Choosing keywords - Do not get carried away by attempting to optimise a single page for lots of search engine terms. Just concentrate on one or two phrases per page.
Meta Data - You have the title, description and keywords meta tags and several people go overboard by stuffing every conceivable keyword into these lists. Don’t! The title and description are possibly what search engine visitors will see first around your website so instead concentrate more on writing them meaningfully and naturally and including your key phrases once within each. But make it read well!
Emphasis - Read about and people will tell you to use loads of bold, underlined and italic text plus h1, h2 and h3 to display your keywords. Don’t! Again, make it natural and it will read better for the reader. Use bold, headings etc to highlight for your readers, not the search engines.

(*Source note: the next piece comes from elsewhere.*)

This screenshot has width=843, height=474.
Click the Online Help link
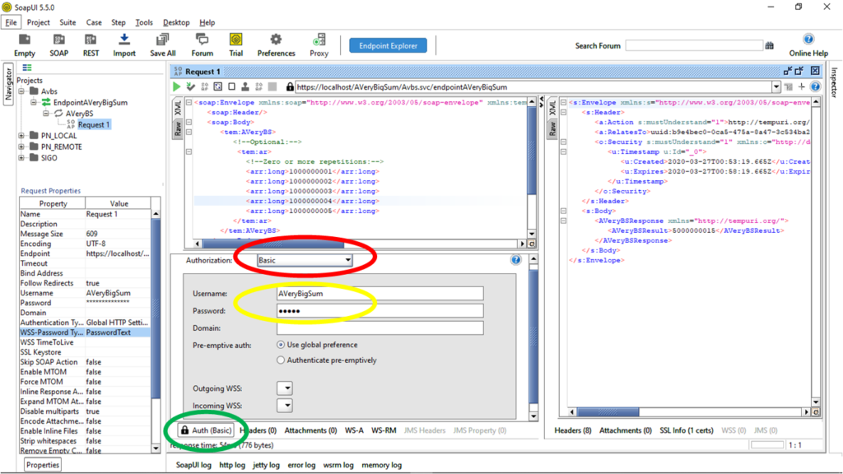click(808, 45)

The page content - If you haven’t guessed already, the best page content for the search engines is actually whatever is the best page content for your readers. Google near enough ignores your page content even though Yahoo and Bing do put some weight on Titles and Descriptions.
Navigation - Now we are talking! You want the search engines to be able to crawl your web site and find all of your pages, so be sure that your navigation is not hidden behind clever flash animations or javascript routines. If you want to use image links do so as search engines should follow them (this is the only time the image’s alt attribute is actually read), but it is also a good idea to repeat the links in the page footer as text links. This is not merely good to be sure that that search engines can follow the links, but also it increases your website accessibility.

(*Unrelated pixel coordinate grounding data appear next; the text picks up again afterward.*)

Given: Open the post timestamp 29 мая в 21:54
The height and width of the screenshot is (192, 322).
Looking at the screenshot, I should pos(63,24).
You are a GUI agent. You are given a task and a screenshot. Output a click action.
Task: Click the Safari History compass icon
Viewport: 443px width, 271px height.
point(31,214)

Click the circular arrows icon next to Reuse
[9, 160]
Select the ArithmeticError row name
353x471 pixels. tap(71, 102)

Use CSS style sheets - Avoid laying your page out using tables! A table should be used to layout data and nested tables should be avoided at all costs. Instead, code your site in CSS, which is a lot lighter in code and actually simpler to maintain. If you then move the CSS out of the page into a stylesheet this also reduces the amount of code on the page, increasing the text to content ratio. It is also better (again) for your site accessibility.
In short, to make your website the best it might be for the search engines, then keep away from the spammy techniques for instance alt attributes that went out a couple of years ago and design a site for maximum accessibility. Keep the content clean and the best for your readers and you should be onto a winner with the search engines.